(Data extracted from a collection)
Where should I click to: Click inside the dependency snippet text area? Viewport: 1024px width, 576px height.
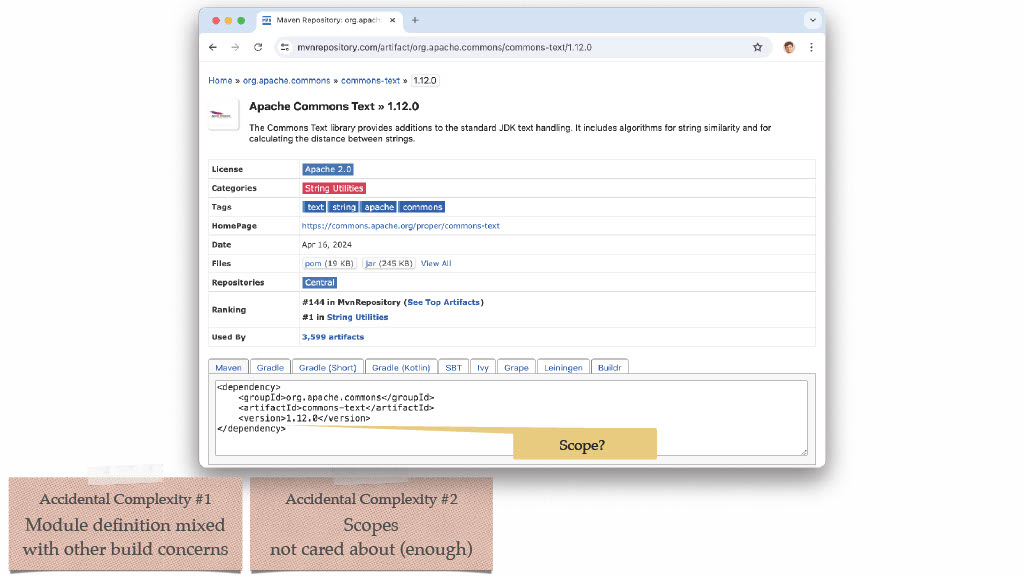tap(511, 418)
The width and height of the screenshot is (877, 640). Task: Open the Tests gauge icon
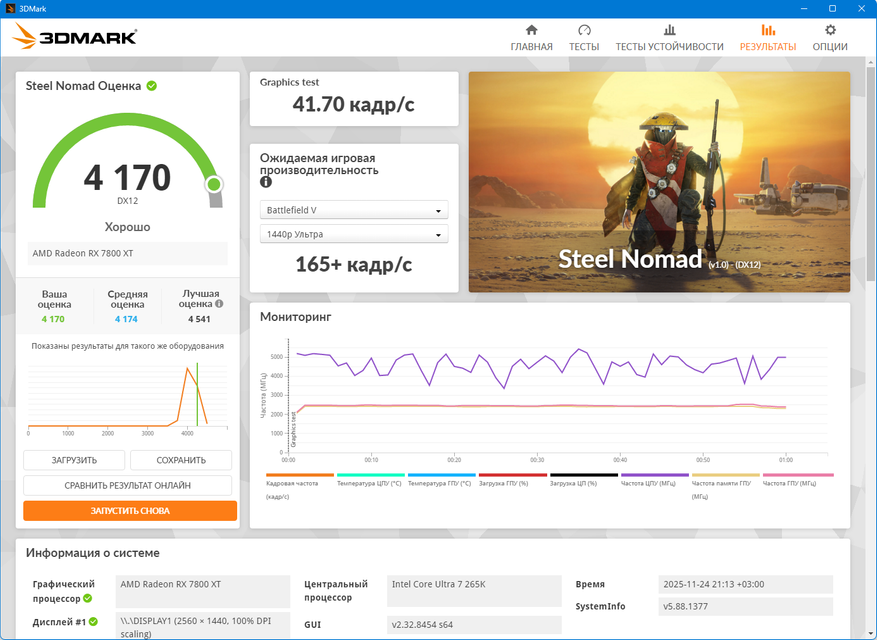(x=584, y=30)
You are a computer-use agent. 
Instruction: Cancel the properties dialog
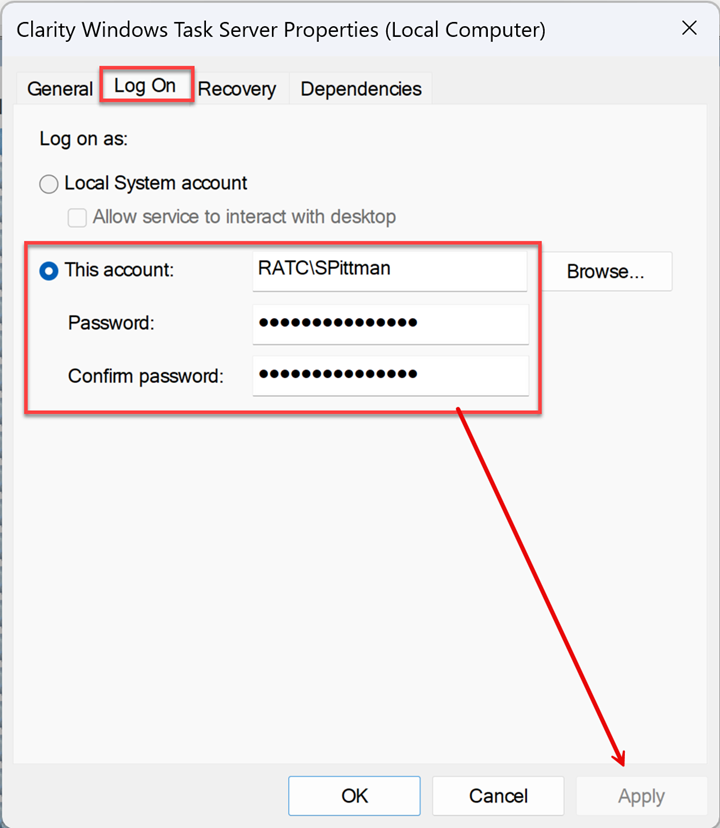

# Requirement
I need the lines from the one containing "The width and" through the end of the records retyped exactly, with the pictures left out.

# Task result
The width and height of the screenshot is (877, 640). Task: Open the Tests gauge icon
(x=584, y=30)
You are a computer-use agent. 
Instruction: Cancel the properties dialog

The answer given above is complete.